## BEGIN
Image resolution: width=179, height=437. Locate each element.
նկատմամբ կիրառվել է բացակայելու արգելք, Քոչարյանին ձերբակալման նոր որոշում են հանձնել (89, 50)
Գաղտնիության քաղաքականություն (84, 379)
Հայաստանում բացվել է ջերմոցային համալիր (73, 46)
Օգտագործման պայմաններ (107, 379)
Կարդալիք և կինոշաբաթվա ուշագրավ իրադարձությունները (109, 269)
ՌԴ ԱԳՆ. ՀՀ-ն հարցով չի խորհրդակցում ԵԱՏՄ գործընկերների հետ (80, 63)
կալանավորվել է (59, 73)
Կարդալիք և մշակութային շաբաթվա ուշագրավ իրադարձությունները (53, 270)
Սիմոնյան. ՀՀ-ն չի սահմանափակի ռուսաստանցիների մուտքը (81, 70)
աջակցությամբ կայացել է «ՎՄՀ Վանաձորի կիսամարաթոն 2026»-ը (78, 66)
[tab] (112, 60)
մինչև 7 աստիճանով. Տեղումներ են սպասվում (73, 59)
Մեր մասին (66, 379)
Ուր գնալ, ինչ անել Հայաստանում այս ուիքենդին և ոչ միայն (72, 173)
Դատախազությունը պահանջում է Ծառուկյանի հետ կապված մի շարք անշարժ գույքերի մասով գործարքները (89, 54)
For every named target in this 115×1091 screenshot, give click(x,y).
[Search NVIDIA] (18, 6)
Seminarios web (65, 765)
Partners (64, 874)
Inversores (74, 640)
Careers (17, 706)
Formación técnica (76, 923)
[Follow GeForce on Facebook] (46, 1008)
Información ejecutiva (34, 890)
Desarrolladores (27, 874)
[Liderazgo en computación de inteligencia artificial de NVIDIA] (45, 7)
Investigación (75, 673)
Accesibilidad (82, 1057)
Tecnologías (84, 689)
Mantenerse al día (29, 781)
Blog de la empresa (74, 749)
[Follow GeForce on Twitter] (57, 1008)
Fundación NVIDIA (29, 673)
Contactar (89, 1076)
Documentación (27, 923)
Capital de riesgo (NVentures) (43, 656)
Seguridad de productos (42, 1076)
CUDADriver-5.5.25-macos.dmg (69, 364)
## END
[EXERCISE INSTRUCTIONS]
Repeat these lines exactly as they appear above.

[REPLY]
Image resolution: width=179, height=437. Locate each element.
նկատմամբ կիրառվել է բացակայելու արգելք, Քոչարյանին ձերբակալման նոր որոշում են հանձնել (89, 50)
Գաղտնիության քաղաքականություն (84, 379)
Հայաստանում բացվել է ջերմոցային համալիր (73, 46)
Օգտագործման պայմաններ (107, 379)
Կարդալիք և կինոշաբաթվա ուշագրավ իրադարձությունները (109, 269)
ՌԴ ԱԳՆ. ՀՀ-ն հարցով չի խորհրդակցում ԵԱՏՄ գործընկերների հետ (80, 63)
կալանավորվել է (59, 73)
Կարդալիք և մշակութային շաբաթվա ուշագրավ իրադարձությունները (53, 270)
Սիմոնյան. ՀՀ-ն չի սահմանափակի ռուսաստանցիների մուտքը (81, 70)
աջակցությամբ կայացել է «ՎՄՀ Վանաձորի կիսամարաթոն 2026»-ը (78, 66)
[tab] (112, 60)
մինչև 7 աստիճանով. Տեղումներ են սպասվում (73, 59)
Մեր մասին (66, 379)
Ուր գնալ, ինչ անել Հայաստանում այս ուիքենդին և ոչ միայն (72, 173)
Դատախազությունը պահանջում է Ծառուկյանի հետ կապված մի շարք անշարժ գույքերի մասով գործարքները (89, 54)
For every named target in this 115×1091 screenshot, give click(x,y).
[Search NVIDIA] (18, 6)
Seminarios web (65, 765)
Partners (64, 874)
Inversores (74, 640)
Careers (17, 706)
Formación técnica (76, 923)
[Follow GeForce on Facebook] (46, 1008)
Información ejecutiva (34, 890)
Desarrolladores (27, 874)
[Liderazgo en computación de inteligencia artificial de NVIDIA] (45, 7)
Investigación (75, 673)
Accesibilidad (82, 1057)
Tecnologías (84, 689)
Mantenerse al día (29, 781)
Blog de la empresa (74, 749)
[Follow GeForce on Twitter] (57, 1008)
Fundación NVIDIA (29, 673)
Contactar (89, 1076)
Documentación (27, 923)
Capital de riesgo (NVentures) (43, 656)
Seguridad de productos (42, 1076)
CUDADriver-5.5.25-macos.dmg (69, 364)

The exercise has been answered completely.